Data entries:
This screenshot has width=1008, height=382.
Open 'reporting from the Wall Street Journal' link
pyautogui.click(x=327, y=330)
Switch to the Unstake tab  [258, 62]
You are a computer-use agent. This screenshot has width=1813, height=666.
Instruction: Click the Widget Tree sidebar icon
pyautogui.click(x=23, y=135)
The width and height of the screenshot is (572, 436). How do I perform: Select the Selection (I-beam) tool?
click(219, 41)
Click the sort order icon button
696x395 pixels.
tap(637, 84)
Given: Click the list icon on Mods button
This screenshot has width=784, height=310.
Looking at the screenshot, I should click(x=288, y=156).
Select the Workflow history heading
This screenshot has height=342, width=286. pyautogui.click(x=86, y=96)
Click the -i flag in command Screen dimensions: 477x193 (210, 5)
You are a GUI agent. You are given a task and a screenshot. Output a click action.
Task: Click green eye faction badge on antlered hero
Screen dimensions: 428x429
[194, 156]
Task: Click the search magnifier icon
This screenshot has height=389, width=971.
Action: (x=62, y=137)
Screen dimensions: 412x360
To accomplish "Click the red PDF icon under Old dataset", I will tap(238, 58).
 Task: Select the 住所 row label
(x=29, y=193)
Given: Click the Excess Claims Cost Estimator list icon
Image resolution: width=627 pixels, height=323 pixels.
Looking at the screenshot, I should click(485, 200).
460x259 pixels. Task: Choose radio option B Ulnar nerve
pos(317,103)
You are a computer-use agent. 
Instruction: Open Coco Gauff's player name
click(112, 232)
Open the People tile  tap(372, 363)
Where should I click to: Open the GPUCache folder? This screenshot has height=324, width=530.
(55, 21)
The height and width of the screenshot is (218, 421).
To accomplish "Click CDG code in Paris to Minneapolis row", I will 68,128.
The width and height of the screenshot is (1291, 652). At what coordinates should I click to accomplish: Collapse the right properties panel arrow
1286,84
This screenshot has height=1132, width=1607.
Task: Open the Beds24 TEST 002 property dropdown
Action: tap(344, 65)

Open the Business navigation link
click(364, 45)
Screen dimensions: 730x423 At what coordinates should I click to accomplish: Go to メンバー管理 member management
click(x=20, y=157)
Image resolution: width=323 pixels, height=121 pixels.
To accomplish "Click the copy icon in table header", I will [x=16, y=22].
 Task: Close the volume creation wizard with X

What this task involves: Copy all the entries verbatim.

Result of the task:
This screenshot has width=1008, height=382.
Open 'reporting from the Wall Street Journal' link
pyautogui.click(x=327, y=330)
Switch to the Unstake tab  [258, 62]
You are a computer-use agent. This screenshot has width=1813, height=666.
Instruction: Click the Widget Tree sidebar icon
pyautogui.click(x=23, y=135)
The width and height of the screenshot is (572, 436). How do I perform: Select the Selection (I-beam) tool?
click(219, 41)
Click the sort order icon button
696x395 pixels.
tap(637, 84)
Given: Click the list icon on Mods button
This screenshot has width=784, height=310.
Looking at the screenshot, I should click(x=288, y=156).
Select the Workflow history heading
This screenshot has height=342, width=286. pyautogui.click(x=86, y=96)
Click the -i flag in command Screen dimensions: 477x193 (210, 5)
You are a GUI agent. You are given a task and a screenshot. Output a click action.
Task: Click green eye faction badge on antlered hero
Screen dimensions: 428x429
[194, 156]
Task: Click the search magnifier icon
This screenshot has height=389, width=971.
Action: (x=62, y=137)
Screen dimensions: 412x360
To accomplish "Click the red PDF icon under Old dataset", I will tap(238, 58).
 Task: Select the 住所 row label
(x=29, y=193)
Given: Click the Excess Claims Cost Estimator list icon
Image resolution: width=627 pixels, height=323 pixels.
Looking at the screenshot, I should click(485, 200).
460x259 pixels. Task: Choose radio option B Ulnar nerve
pos(317,103)
You are a computer-use agent. 
Instruction: Open Coco Gauff's player name
click(112, 232)
Open the People tile  tap(372, 363)
Where should I click to: Open the GPUCache folder? This screenshot has height=324, width=530.
(55, 21)
The height and width of the screenshot is (218, 421).
To accomplish "Click CDG code in Paris to Minneapolis row", I will 68,128.
The width and height of the screenshot is (1291, 652). At what coordinates should I click to accomplish: Collapse the right properties panel arrow
1286,84
This screenshot has height=1132, width=1607.
Task: Open the Beds24 TEST 002 property dropdown
Action: tap(344, 65)

Open the Business navigation link
click(364, 45)
Screen dimensions: 730x423 At what coordinates should I click to accomplish: Go to メンバー管理 member management
click(x=20, y=157)
Image resolution: width=323 pixels, height=121 pixels.
To accomplish "Click the copy icon in table header", I will [x=16, y=22].
 Task: Close the volume creation wizard with X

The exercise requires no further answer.